En el supuesto enjuiciado, a tenor de las consideraciones que han quedado expuestas, se hace obligado entender que nos hallamos ante un supuesto razonablemente problemático en su interpretación; lo que, en concordancia con la no ocultación de los elementos integrantes del hecho imponible, excluye la concurrencia de voluntad defraudatoria en el sujeto pasivo y el requisito de la culpabilidad.
SEXTO: Las anteriores argumentaciones conllevan la estimación del recurso; sin que concurran méritos suficientes para hacer expresa imposición de las costas procesales causadas, a tenor de la regulación contenida en el art. 139 de la LJCA .
Fallo
Que debemos estimar y estimamos el presente recurso contencioso-administrativo interpuesto por la entidad "PATRIMONIAL EL ILERCETE S.L." contra la resolución del TEARC a que se contrae la presente litis, la cual se anula por no ser conforme a Derecho, con los fundamentos que se desprenden de la presente resolución. Sin expresa imposición de las costas causadas en el presente procedimiento.

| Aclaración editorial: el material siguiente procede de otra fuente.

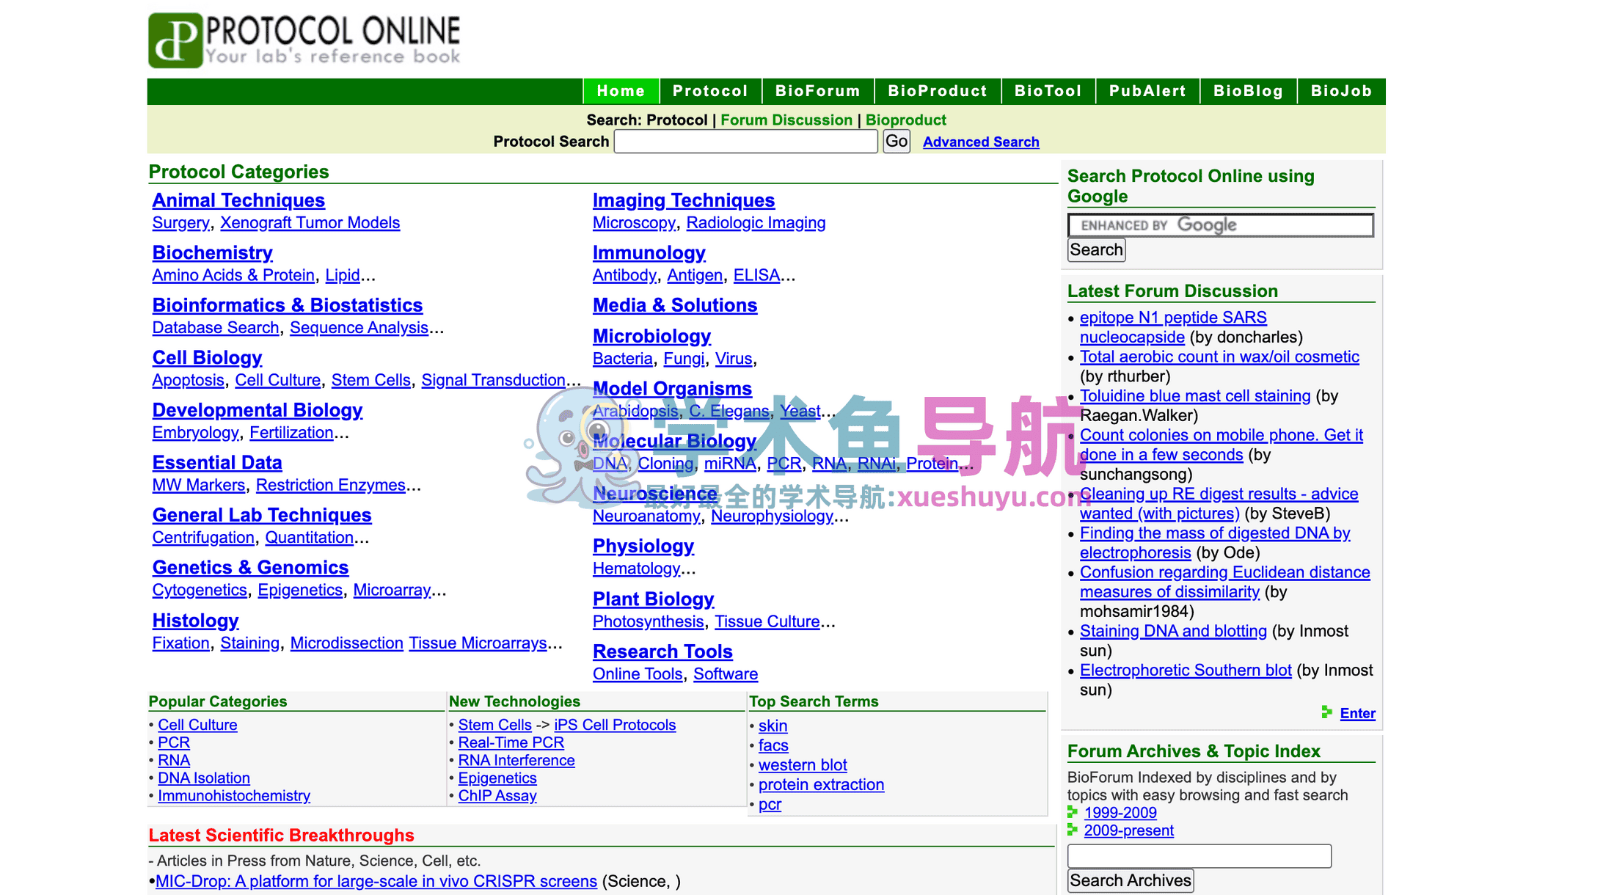
Task: Open the western blot search term
Action: coord(802,765)
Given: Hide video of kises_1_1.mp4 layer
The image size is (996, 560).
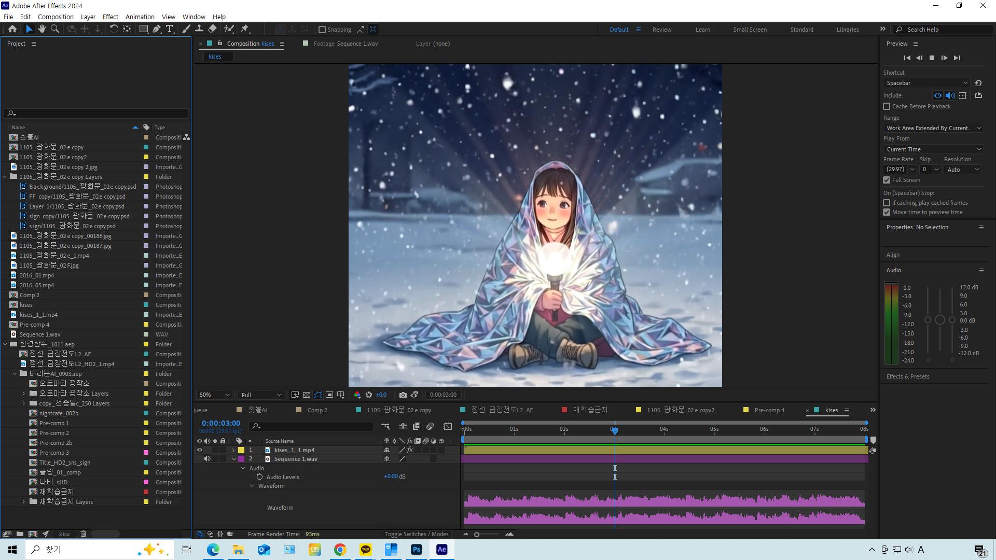Looking at the screenshot, I should (199, 450).

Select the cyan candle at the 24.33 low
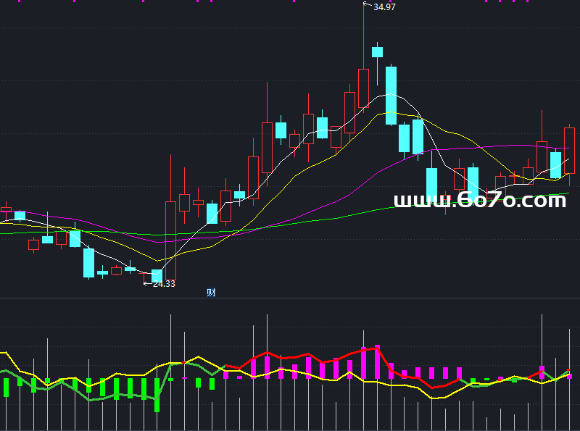157,275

Notifiquese esta sentencia a las partes, y luego que gane firmeza líbrese certificación de la misma y remitase juntamente con el respectivo expediente administrativo al órgano demandado, quien deberá llevar aquella a puro y debido efecto, sirviéndose acusar el oportuno recibo.
Así por ésta nuestra sentencia, de la que se llevará testimonio literal a los autos principales, definitivamente juzgando, lo pronunciamos, mandamos y firmamos.
E/.
PUBLICACIÓN.- Leída y publicada ha sido la anterior Sentencia por el Ilmo. Sr. Magistrado Ponente que en la misma se expresa, hallándose celebrando audiencia pública en el mismo día de su fecha. Doy fe.